Marxloh – Stadtteilportrait

pollmannhaus
Das Pollmannhaus von 1929 (Architektur: „American style building“)

Übersicht

Der im Norden des Duisburger Stadtgebietes gelegene Stadtteil Marxloh ist durch seine durch die Stahlindustrie geprägte Vergangenheit – und Gegenwart – gekennzeichnet.
Die um das Jahr 2000 (IBA) durchgeführten Stadterneuerungsmaßnahmen, wie z.B. der Umbau der Weseler Straße und die Sanierung der altehrwürdígen Gebäude am Pollmannkreuz, zu einem attraktiven Stadtbild bei. Es lohnt sich wieder, in Marxloh zu investieren! – Diese Stimmung ist vielerorts zu erkennen.
Neben den zahlreichen Neu- und Umbaumaßnahmen, Fassadengestaltungen und Geschäftseröffnungen sind vor allem die vielen bürgerschaftlich getragenen Erneuerungsaktivitäten unerlässlich. Die Marxloher Brautmodenmeile und ihr „Made in Marxloh- Image“ sind inzwischen weit über die Landesgrenzen bekannt geworden.
Die Menschen in Marxloh – Deutsche und Nichtdeutsche – schließen sich zusammen, um an der Realisierung gemeinsamer Interessen zu arbeiten, die unabhängig von Herkunft und Religion allen gleichermaßen zugute kommen.

Stadion Schwelgern
Winter 2005 im Schwelgern-Stadion (Erbaut als „Volkspark Schwelgern“ der Stadt Hamborn um 1925)

Was Marxloh den Namen gab

Aus der ländlichen Vergangenheit Marxlohs Zwischen Kreuzeskirche und Bahnhof kann man heute noch das Anwesen des einstigen Marxloher Schulten (Schöffe) entdecken. 1860 steht über dem Eingangsportal.
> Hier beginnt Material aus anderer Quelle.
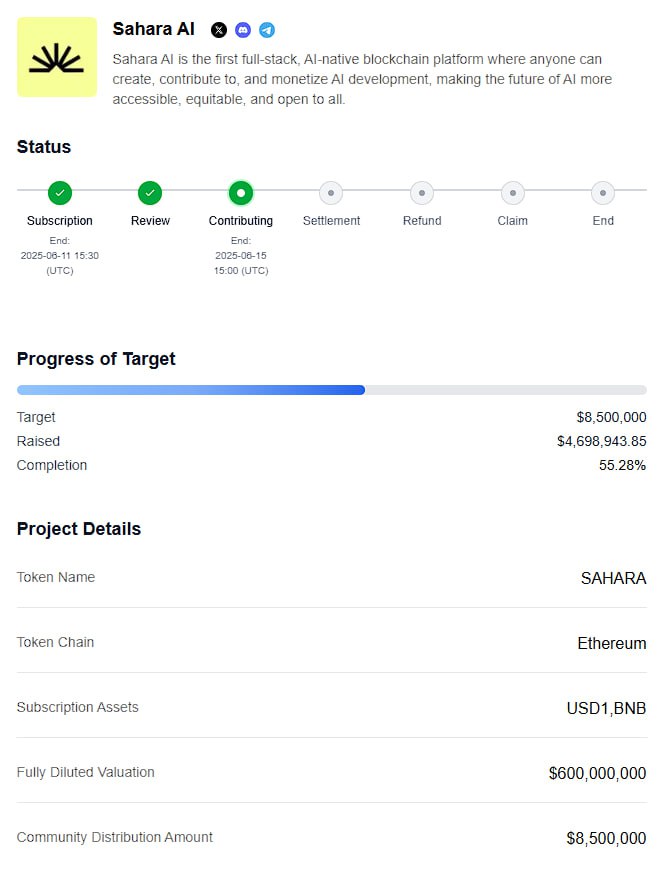Click the Settlement step circle
This screenshot has width=665, height=873.
coord(331,193)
Der Hof mit eigenem Zehntbezirk war aber schon vor 1400 dem Oberhof und Amtsbezirk Beeck unterstellt. Grundherr­schaftlich waren „Dienstmannensitze“ oder „Behandigungs­güter“ wie das in Marxloh von der Fürstäbtissin des Reichs­stiftes Essen abhängig.
Von dichten Baumkronen halb verdeckt. zeigt er sich heute von seiner Rückseite. Die Zufahrtswege sind verschwunden. Von der hier einmal entlang führenden Brandenburger Straße ist noch ein Alleerest vorhanden. Hinter dem Hof erstreckt undurchdringbar die „Nord-Südachse“.
Vom Aufnahmestandort aus gesehen scheint man dennoch ein Stück des alten“Lohfeldes“vor sich zu sehen. Es war das erste gerodete Land der Lohhöfe und des Marxloh­Hofes.
Ein Rest des ehemaligen Marxloher Waldes hat sich als Buchenbestand des Jubiläumshain in unsere Zeit gerettet. Der Ortsname Marxloh sagt aus, daß sich in unserem Fall. hier am Waldgebiet (loh lat.:lukus) eine sumpfige Stelle (Mersk, Marsch) befand. Eine später noch vorhandene Wiesenmulde war. wie alte Flurkarten zeigen. der Rest eines Teiches und frühen Wehrgrabens. Auf der „Insel“ stand noch im 17. Jh. ein Turm(„Spyker“). Einen Marxloher Bach gab es auch, er entsprang hier und mündete an der Sand­furth kurz vor den heutigen Grillo-Werken in den Beeckbach.